> **Aim of the exercise**
Below are some entries; can you quote all of them exactly?

(Beginning of Material for this exercise)

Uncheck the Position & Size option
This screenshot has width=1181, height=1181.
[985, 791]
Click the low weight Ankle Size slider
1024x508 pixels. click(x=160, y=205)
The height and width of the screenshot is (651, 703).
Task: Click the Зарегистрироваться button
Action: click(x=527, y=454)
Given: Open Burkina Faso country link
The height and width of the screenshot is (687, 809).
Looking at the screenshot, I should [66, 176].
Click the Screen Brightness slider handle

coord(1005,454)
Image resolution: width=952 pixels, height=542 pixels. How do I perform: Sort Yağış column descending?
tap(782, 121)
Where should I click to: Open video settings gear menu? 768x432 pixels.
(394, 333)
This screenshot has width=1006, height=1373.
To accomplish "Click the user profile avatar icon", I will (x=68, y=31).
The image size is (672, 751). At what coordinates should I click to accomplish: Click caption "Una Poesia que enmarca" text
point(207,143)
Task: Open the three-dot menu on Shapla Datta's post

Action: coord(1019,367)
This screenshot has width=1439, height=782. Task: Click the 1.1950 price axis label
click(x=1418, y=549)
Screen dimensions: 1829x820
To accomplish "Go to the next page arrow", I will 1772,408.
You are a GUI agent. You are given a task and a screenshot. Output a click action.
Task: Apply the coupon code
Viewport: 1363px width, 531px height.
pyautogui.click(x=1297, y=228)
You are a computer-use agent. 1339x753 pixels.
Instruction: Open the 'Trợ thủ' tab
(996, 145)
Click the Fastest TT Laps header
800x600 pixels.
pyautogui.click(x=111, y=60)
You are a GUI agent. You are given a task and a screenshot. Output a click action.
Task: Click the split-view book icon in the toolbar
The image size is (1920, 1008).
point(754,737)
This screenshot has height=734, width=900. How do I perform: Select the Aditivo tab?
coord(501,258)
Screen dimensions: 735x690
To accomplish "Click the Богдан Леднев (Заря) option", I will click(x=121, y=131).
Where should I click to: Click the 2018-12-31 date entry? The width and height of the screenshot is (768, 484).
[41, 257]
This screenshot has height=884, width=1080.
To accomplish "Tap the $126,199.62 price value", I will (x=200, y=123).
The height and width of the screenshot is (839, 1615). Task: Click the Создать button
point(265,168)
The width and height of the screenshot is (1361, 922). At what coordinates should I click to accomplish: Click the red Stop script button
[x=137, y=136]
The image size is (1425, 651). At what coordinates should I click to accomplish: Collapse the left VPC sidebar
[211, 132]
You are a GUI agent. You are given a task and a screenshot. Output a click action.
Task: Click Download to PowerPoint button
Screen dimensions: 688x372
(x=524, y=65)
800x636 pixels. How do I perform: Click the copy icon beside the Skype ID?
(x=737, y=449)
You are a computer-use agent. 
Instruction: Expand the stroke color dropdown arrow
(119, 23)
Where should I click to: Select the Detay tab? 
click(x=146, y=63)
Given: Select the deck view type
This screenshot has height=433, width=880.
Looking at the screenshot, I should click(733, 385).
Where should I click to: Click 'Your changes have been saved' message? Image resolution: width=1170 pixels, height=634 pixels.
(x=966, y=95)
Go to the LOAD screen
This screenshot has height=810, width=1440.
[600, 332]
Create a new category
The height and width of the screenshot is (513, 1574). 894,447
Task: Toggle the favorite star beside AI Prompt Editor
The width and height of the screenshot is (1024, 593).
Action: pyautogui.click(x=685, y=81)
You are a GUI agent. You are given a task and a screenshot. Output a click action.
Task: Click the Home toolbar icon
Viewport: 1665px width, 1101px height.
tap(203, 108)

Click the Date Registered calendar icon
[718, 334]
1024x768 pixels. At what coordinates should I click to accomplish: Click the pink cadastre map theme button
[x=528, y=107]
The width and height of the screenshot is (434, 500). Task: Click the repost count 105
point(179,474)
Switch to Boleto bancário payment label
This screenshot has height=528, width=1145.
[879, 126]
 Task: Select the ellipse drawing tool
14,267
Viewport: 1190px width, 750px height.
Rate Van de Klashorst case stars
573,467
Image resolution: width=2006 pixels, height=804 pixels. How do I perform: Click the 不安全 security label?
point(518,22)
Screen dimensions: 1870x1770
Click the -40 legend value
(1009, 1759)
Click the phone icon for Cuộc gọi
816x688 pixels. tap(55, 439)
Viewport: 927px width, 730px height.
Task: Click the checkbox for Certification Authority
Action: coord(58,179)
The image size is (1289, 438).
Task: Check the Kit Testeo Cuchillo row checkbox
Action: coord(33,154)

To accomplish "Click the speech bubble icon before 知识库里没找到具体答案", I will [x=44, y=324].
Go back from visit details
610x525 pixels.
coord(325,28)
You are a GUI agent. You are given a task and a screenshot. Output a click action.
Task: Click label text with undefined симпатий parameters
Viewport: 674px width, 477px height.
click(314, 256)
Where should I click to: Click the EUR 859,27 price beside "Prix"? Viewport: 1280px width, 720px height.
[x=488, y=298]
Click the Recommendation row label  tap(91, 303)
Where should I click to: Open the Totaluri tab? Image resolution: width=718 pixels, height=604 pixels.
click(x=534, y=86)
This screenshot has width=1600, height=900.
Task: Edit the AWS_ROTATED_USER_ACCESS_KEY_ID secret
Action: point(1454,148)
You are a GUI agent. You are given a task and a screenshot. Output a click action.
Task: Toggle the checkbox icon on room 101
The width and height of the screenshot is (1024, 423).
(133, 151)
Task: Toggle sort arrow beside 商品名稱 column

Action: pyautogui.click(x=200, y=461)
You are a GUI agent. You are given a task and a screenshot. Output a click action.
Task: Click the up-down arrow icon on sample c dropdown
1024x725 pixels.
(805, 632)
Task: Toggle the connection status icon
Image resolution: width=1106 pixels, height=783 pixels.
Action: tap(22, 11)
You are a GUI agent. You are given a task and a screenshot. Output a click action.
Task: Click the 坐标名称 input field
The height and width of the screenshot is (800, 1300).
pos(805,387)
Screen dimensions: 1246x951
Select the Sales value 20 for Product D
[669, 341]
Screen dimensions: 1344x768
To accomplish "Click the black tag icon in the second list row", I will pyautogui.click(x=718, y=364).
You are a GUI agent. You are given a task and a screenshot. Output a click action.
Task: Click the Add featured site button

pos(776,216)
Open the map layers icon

(End of Material for this exercise)

> **Output of the exercise**
Uncheck the Position & Size option
This screenshot has width=1181, height=1181.
[985, 791]
Click the low weight Ankle Size slider
1024x508 pixels. click(x=160, y=205)
The height and width of the screenshot is (651, 703).
Task: Click the Зарегистрироваться button
Action: click(x=527, y=454)
Given: Open Burkina Faso country link
The height and width of the screenshot is (687, 809).
Looking at the screenshot, I should [66, 176].
Click the Screen Brightness slider handle

coord(1005,454)
Image resolution: width=952 pixels, height=542 pixels. How do I perform: Sort Yağış column descending?
tap(782, 121)
Where should I click to: Open video settings gear menu? 768x432 pixels.
(394, 333)
This screenshot has width=1006, height=1373.
To accomplish "Click the user profile avatar icon", I will (x=68, y=31).
The image size is (672, 751). At what coordinates should I click to accomplish: Click caption "Una Poesia que enmarca" text
point(207,143)
Task: Open the three-dot menu on Shapla Datta's post

Action: coord(1019,367)
This screenshot has width=1439, height=782. Task: Click the 1.1950 price axis label
click(x=1418, y=549)
Screen dimensions: 1829x820
To accomplish "Go to the next page arrow", I will 1772,408.
You are a GUI agent. You are given a task and a screenshot. Output a click action.
Task: Apply the coupon code
Viewport: 1363px width, 531px height.
pyautogui.click(x=1297, y=228)
You are a computer-use agent. 1339x753 pixels.
Instruction: Open the 'Trợ thủ' tab
(996, 145)
Click the Fastest TT Laps header
800x600 pixels.
pyautogui.click(x=111, y=60)
You are a GUI agent. You are given a task and a screenshot. Output a click action.
Task: Click the split-view book icon in the toolbar
The image size is (1920, 1008).
point(754,737)
This screenshot has height=734, width=900. How do I perform: Select the Aditivo tab?
coord(501,258)
Screen dimensions: 735x690
To accomplish "Click the Богдан Леднев (Заря) option", I will click(x=121, y=131).
Where should I click to: Click the 2018-12-31 date entry? The width and height of the screenshot is (768, 484).
[41, 257]
This screenshot has height=884, width=1080.
To accomplish "Tap the $126,199.62 price value", I will (x=200, y=123).
The height and width of the screenshot is (839, 1615). Task: Click the Создать button
point(265,168)
The width and height of the screenshot is (1361, 922). At what coordinates should I click to accomplish: Click the red Stop script button
[x=137, y=136]
The image size is (1425, 651). At what coordinates should I click to accomplish: Collapse the left VPC sidebar
[211, 132]
You are a GUI agent. You are given a task and a screenshot. Output a click action.
Task: Click Download to PowerPoint button
Screen dimensions: 688x372
(x=524, y=65)
800x636 pixels. How do I perform: Click the copy icon beside the Skype ID?
(x=737, y=449)
You are a computer-use agent. 
Instruction: Expand the stroke color dropdown arrow
(119, 23)
Where should I click to: Select the Detay tab? 
click(x=146, y=63)
Given: Select the deck view type
This screenshot has height=433, width=880.
Looking at the screenshot, I should click(733, 385).
Where should I click to: Click 'Your changes have been saved' message? Image resolution: width=1170 pixels, height=634 pixels.
(x=966, y=95)
Go to the LOAD screen
This screenshot has height=810, width=1440.
[600, 332]
Create a new category
The height and width of the screenshot is (513, 1574). 894,447
Task: Toggle the favorite star beside AI Prompt Editor
The width and height of the screenshot is (1024, 593).
Action: pyautogui.click(x=685, y=81)
You are a GUI agent. You are given a task and a screenshot. Output a click action.
Task: Click the Home toolbar icon
Viewport: 1665px width, 1101px height.
tap(203, 108)

Click the Date Registered calendar icon
[718, 334]
1024x768 pixels. At what coordinates should I click to accomplish: Click the pink cadastre map theme button
[x=528, y=107]
The width and height of the screenshot is (434, 500). Task: Click the repost count 105
point(179,474)
Switch to Boleto bancário payment label
This screenshot has height=528, width=1145.
[879, 126]
 Task: Select the ellipse drawing tool
14,267
Viewport: 1190px width, 750px height.
Rate Van de Klashorst case stars
573,467
Image resolution: width=2006 pixels, height=804 pixels. How do I perform: Click the 不安全 security label?
point(518,22)
Screen dimensions: 1870x1770
Click the -40 legend value
(1009, 1759)
Click the phone icon for Cuộc gọi
816x688 pixels. tap(55, 439)
Viewport: 927px width, 730px height.
Task: Click the checkbox for Certification Authority
Action: coord(58,179)
The image size is (1289, 438).
Task: Check the Kit Testeo Cuchillo row checkbox
Action: coord(33,154)

To accomplish "Click the speech bubble icon before 知识库里没找到具体答案", I will [x=44, y=324].
Go back from visit details
610x525 pixels.
coord(325,28)
You are a GUI agent. You are given a task and a screenshot. Output a click action.
Task: Click label text with undefined симпатий parameters
Viewport: 674px width, 477px height.
click(314, 256)
Where should I click to: Click the EUR 859,27 price beside "Prix"? Viewport: 1280px width, 720px height.
[x=488, y=298]
Click the Recommendation row label  tap(91, 303)
Where should I click to: Open the Totaluri tab? Image resolution: width=718 pixels, height=604 pixels.
click(x=534, y=86)
This screenshot has width=1600, height=900.
Task: Edit the AWS_ROTATED_USER_ACCESS_KEY_ID secret
Action: point(1454,148)
You are a GUI agent. You are given a task and a screenshot. Output a click action.
Task: Toggle the checkbox icon on room 101
The width and height of the screenshot is (1024, 423).
(133, 151)
Task: Toggle sort arrow beside 商品名稱 column

Action: pyautogui.click(x=200, y=461)
You are a GUI agent. You are given a task and a screenshot. Output a click action.
Task: Click the up-down arrow icon on sample c dropdown
1024x725 pixels.
(805, 632)
Task: Toggle the connection status icon
Image resolution: width=1106 pixels, height=783 pixels.
Action: tap(22, 11)
You are a GUI agent. You are given a task and a screenshot. Output a click action.
Task: Click the 坐标名称 input field
The height and width of the screenshot is (800, 1300).
pos(805,387)
Screen dimensions: 1246x951
Select the Sales value 20 for Product D
[669, 341]
Screen dimensions: 1344x768
To accomplish "Click the black tag icon in the second list row", I will pyautogui.click(x=718, y=364).
You are a GUI agent. You are given a task and a screenshot. Output a click action.
Task: Click the Add featured site button

pos(776,216)
Open the map layers icon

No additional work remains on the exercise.